See How schema definitions are located on the Web (§6.3.2) for details on the use of these attributes.
On the World Wide Web, schemas are conventionally represented as documents of MIME type "text/xml", conforming to the specifications in XML Representation of Schemas and Schema Components (§4). For more information on the representation and use of schema documents on the World Wide Web see Standards for representation of schemas and retrieval of schema documents on the Web (§6.3.1) and How schema definitions are located on the Web (§6.3.2).
The following sections provide full details on the properties and significance of the schema itself and each kind of schema component. For each property, its range, that is the kinds of values it may have, is defined.
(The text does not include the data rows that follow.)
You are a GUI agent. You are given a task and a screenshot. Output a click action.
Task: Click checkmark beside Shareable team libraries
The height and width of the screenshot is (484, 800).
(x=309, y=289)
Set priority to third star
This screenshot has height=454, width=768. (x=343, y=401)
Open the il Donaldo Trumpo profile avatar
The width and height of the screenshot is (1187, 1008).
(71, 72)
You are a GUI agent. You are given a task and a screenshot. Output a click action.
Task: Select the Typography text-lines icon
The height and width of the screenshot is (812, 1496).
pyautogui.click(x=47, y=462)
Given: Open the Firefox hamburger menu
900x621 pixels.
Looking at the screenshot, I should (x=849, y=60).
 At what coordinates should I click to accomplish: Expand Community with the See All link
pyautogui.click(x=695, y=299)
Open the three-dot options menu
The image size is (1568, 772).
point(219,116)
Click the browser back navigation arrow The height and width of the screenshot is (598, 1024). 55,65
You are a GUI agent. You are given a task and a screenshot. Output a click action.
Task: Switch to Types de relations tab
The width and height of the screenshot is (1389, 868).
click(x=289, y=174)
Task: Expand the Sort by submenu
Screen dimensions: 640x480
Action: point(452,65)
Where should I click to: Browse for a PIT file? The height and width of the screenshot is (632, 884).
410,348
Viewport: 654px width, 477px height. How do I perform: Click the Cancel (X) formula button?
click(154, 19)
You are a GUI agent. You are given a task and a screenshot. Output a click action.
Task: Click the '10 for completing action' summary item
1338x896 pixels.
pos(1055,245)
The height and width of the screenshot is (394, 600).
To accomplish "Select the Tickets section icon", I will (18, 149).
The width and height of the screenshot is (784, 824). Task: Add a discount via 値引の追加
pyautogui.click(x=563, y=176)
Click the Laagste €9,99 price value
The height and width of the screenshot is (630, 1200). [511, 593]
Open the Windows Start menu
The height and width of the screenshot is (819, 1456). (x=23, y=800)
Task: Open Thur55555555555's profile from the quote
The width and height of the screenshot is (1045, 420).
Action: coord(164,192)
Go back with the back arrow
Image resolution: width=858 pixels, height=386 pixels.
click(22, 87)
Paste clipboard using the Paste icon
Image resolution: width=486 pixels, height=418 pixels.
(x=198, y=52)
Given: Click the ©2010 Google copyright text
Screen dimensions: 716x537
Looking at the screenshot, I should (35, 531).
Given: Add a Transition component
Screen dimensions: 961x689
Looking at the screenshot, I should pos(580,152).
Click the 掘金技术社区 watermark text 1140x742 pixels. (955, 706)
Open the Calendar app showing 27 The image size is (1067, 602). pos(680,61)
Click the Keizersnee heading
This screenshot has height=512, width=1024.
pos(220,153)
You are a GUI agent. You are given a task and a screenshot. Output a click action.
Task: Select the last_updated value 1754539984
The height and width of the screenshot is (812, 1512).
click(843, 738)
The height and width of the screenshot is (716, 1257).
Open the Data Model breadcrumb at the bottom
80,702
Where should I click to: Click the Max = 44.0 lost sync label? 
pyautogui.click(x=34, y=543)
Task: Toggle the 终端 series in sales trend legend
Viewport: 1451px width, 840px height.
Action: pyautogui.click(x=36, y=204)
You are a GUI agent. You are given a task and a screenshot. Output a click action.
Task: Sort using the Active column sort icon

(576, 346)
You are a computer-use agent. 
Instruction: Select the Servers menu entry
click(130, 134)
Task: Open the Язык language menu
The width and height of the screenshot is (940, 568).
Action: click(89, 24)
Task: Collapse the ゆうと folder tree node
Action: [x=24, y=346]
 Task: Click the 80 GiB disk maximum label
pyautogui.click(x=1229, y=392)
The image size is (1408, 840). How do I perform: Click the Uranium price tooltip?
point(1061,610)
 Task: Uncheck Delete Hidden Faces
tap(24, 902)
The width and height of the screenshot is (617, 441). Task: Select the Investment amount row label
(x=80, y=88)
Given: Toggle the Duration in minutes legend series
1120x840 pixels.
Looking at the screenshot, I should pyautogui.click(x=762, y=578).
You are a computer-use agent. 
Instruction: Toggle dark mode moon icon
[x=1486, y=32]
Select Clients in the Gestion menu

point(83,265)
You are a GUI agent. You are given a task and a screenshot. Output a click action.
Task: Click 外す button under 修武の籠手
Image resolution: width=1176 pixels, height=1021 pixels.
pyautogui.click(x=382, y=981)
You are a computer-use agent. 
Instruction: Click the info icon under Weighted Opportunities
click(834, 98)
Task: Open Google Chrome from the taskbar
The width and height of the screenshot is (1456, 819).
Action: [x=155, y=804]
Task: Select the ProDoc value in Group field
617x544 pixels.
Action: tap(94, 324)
This can be understood as defining a schema as a labelled directed graph, where the root is a schema, and every other vertex is a schema component or a literal (string, boolean, number) and every labelled edge a property. The graph is not acyclic: multiple copies of components with the same name in the same symbol space may not exist, so in some cases re-entrant chains of properties must exist. Equality of components for the purposes of this specification is always addressed at the level of names (including target namespaces) within symbol spaces.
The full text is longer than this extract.